Part of our quest for the perfect cocktails is my bit of beauty today – a White Lady.

6 Comments

  1. Thanks, Jennifer.

    I have a working assumption (drawn out of thin air) that 20% of the population will be exposed to Covid19 infection every year – which would take your deaths down to an annual rate of 3,000 – 5,000.

    This is 5 to 8 times the average annual total of flu deaths, for which vaccination coverage and efficacy are both much lower. So, intuitively, it feels a little high to me.

    Nevertheless, I think that we’re looking at a minimum of 1,000 to 2,000 Covid19 deaths in a typical year, so there’s still plenty to be gained from targeted defence measures (e.g. air travel, aged care and hospitals) and further development of treatments, vaccines and vaccine alternatives. All the more so if Long Covid really does turn out to be a long-term debilitation.

    Just out of interest, how do the numbers change if the vaccination rate is lifted and/or a percentage of the under 12s are also assumed to be vaccinated? And is the model nuanced enough to reflect higher vaccination rates among the most vulnerable?

    1. Author

      Thanks Richard. I agree that vaccination coverage and efficacy are much lower than for flu, but the disease itself is much worse. And I agree that my 100% of population feels over the top, even with no defence measures, but I think we need quite a few defence measures (like a general move outdoors, good ventilation indoors wherever possible, and a change in behaviour to stay home when you are sick0 to get down to 20% a year.

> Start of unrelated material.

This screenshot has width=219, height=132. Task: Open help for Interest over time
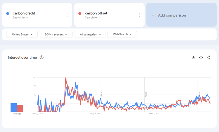(42, 58)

      The model is not nuanced enough to reflect higher vaccination rates among the most vulnerable (it is purely aged based on outcomes, and 95% for all age groups over 12). If we get to 100% over 12s, deaths halve, but hospitalisations only decrease by 25%. And if under 12s are vaccinated, it hospitalisations do reduce, but there will still be pressure on the hospital system in my 12 month scenario.

  2. As usual I cannot comment on the serious data.
    Went to my first subscription concert this season. The place was full (2,500 seats), everybody having a mask all the time. The concert was great, the soloist Joshua Bell, violin.
    Like the name of the cocktail, White Lady, very noble. I seem to recall there is also White Lady Funerals !! am I right. love

  3. The other positive thing regarding slowing down is that treatments are getting better too, and hopefully this might reduce hospitalisation and deaths as time goes on (or is that now termed ‘moving forward’) .
    Yes there is White Lady funerals. Perhaps this is what they all have at the end of each day! Looks and sounds inviting.

  4. So we may never get to 95% of people exposed to covid.
    What vaccination rate would it take to get R-eff below 1? I’d have though that 95% would do it. Assume that there is still testing and isolation of infectious cases. Even without contract tracing, close contacts are easy enough to identify.
    NSW case counts have been declining during a lockdown that is fairly lax, and the vax rate is still rising.
    I reckon that there will be some longer-term behaviour changes too. Eg today some people in the street were wearing masks when they didn’t have to.

    1. Author

      According to the Doherty report (I blogged about this here) 80% over 16 vaccination reduces the Reff by 2.3 (from a Delta Reff of around 6.0).They don’t look at 95%, but each extra 10% seems to give another 0.2 or 0.3, so let’s say 95% would be a reduction of around 3.0. That means we would still need a combination of effective Test trace isolate and quarantine and the kind of public health measures we had before our current lockdown (checkins, masks on public transport, more working from home) to get the Reff below 1. I hope there will be more behaviour changes too – particularly people not going to work when they are sick, which is hard to imagine now.